AIM OF THE EXERCISE
In the listing below, every line with the word "computer" needs to be copied.

PROVIDED DATA
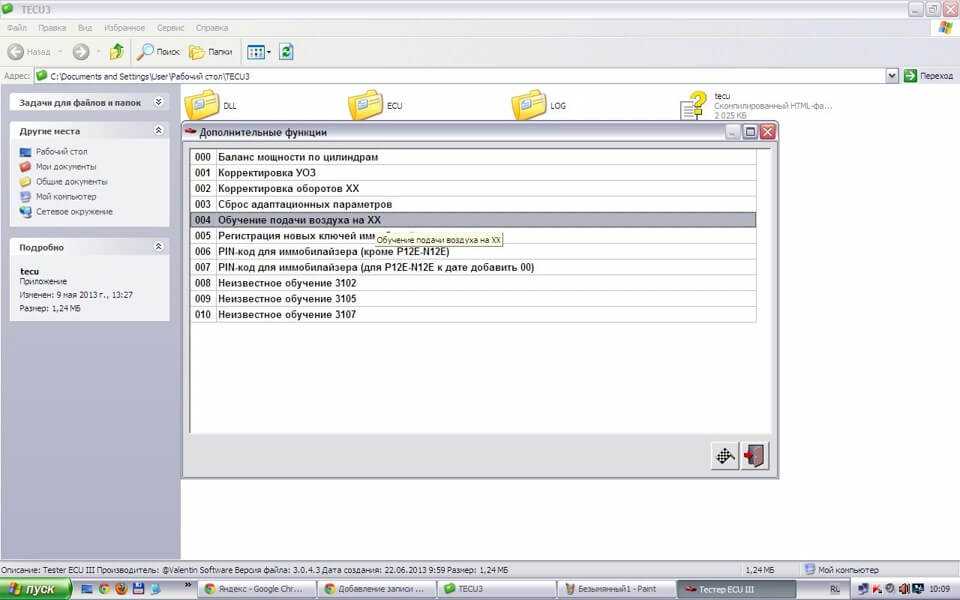Click the exit door icon button

755,456
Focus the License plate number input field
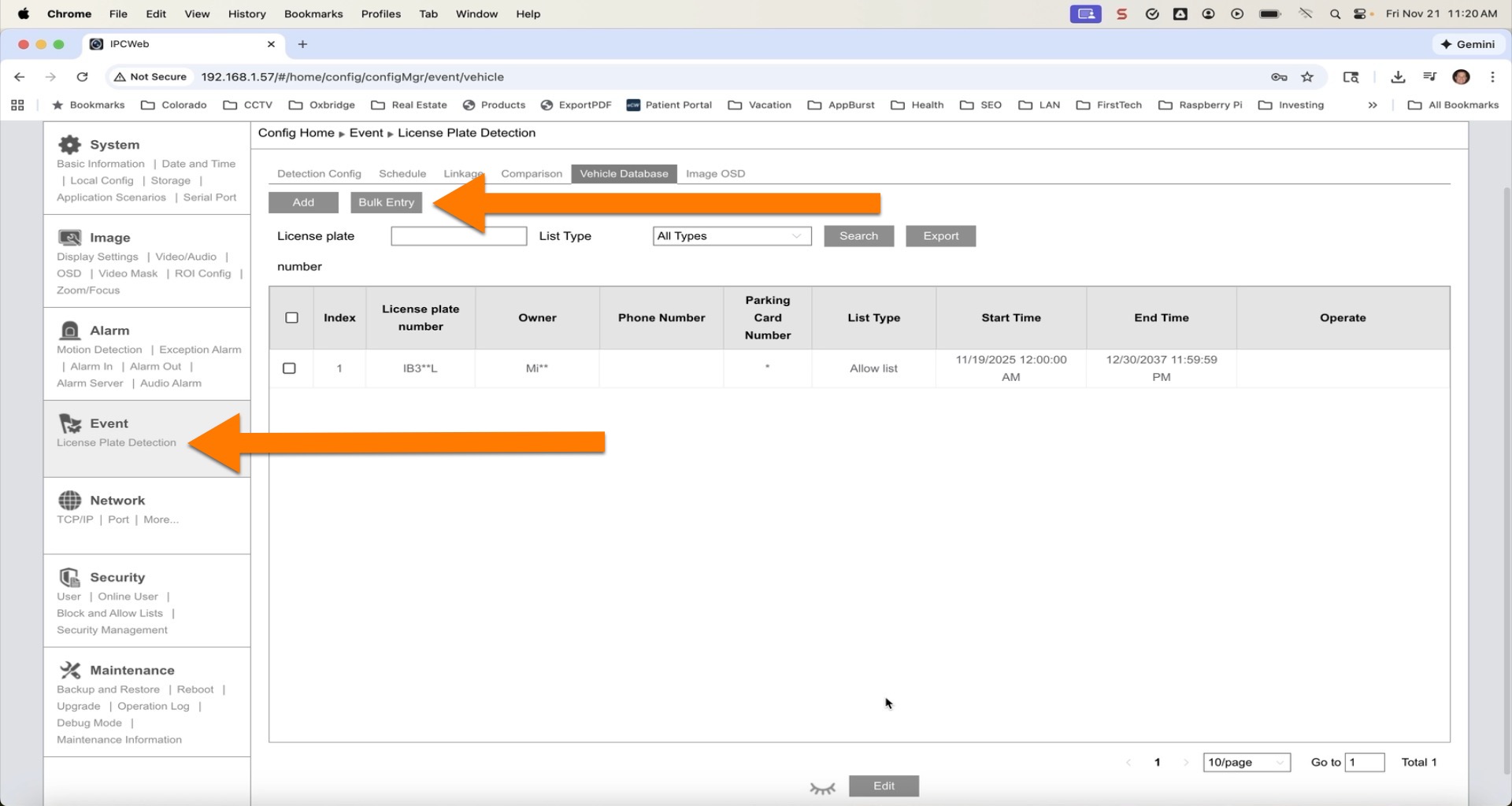 coord(458,236)
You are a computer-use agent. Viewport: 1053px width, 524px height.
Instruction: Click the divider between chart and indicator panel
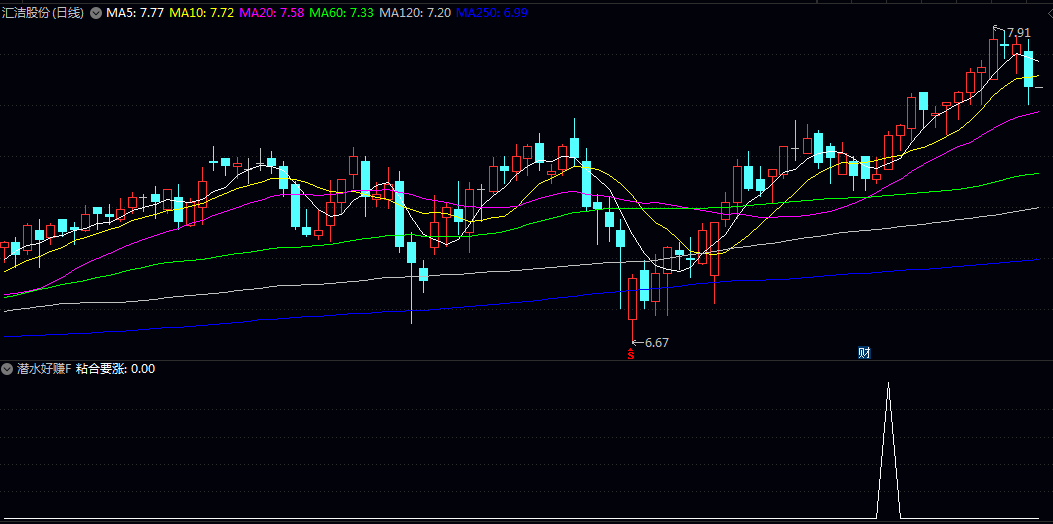tap(526, 360)
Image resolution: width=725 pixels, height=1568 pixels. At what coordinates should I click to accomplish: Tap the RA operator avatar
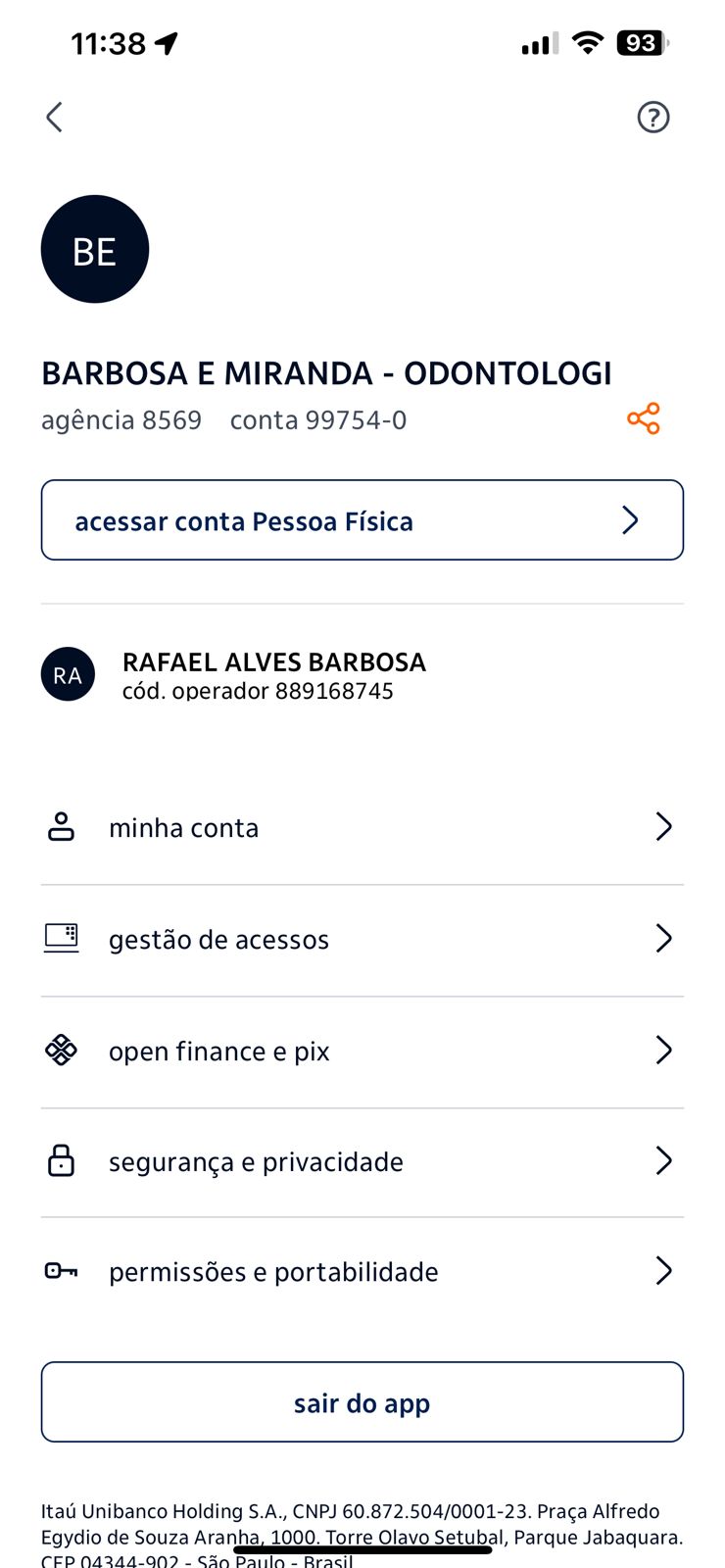point(68,675)
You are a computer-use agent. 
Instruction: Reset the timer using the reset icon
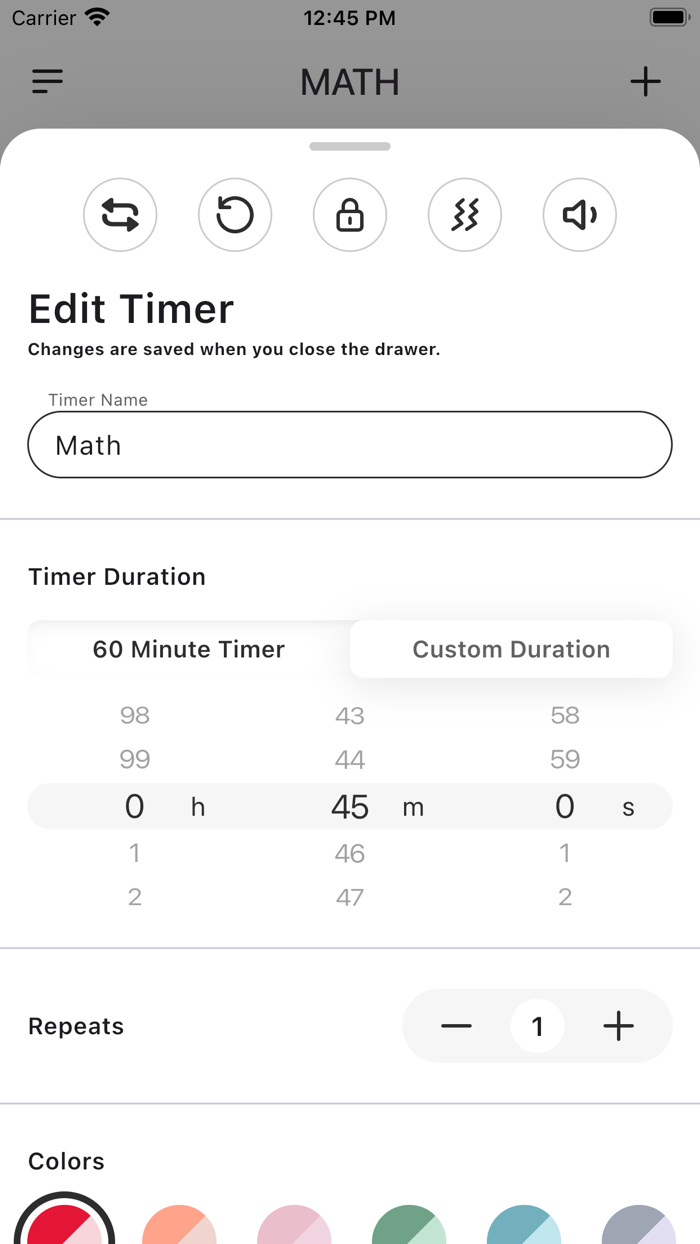pos(235,215)
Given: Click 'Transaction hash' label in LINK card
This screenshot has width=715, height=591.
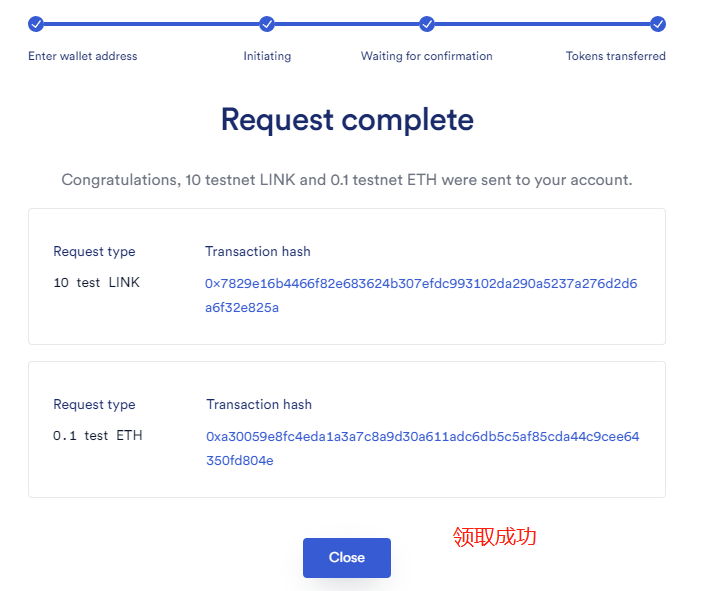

EXERCISE ANSWER
You are a computer-use agent. Viewport: 1053px width, 524px height.
You are a computer-use agent. 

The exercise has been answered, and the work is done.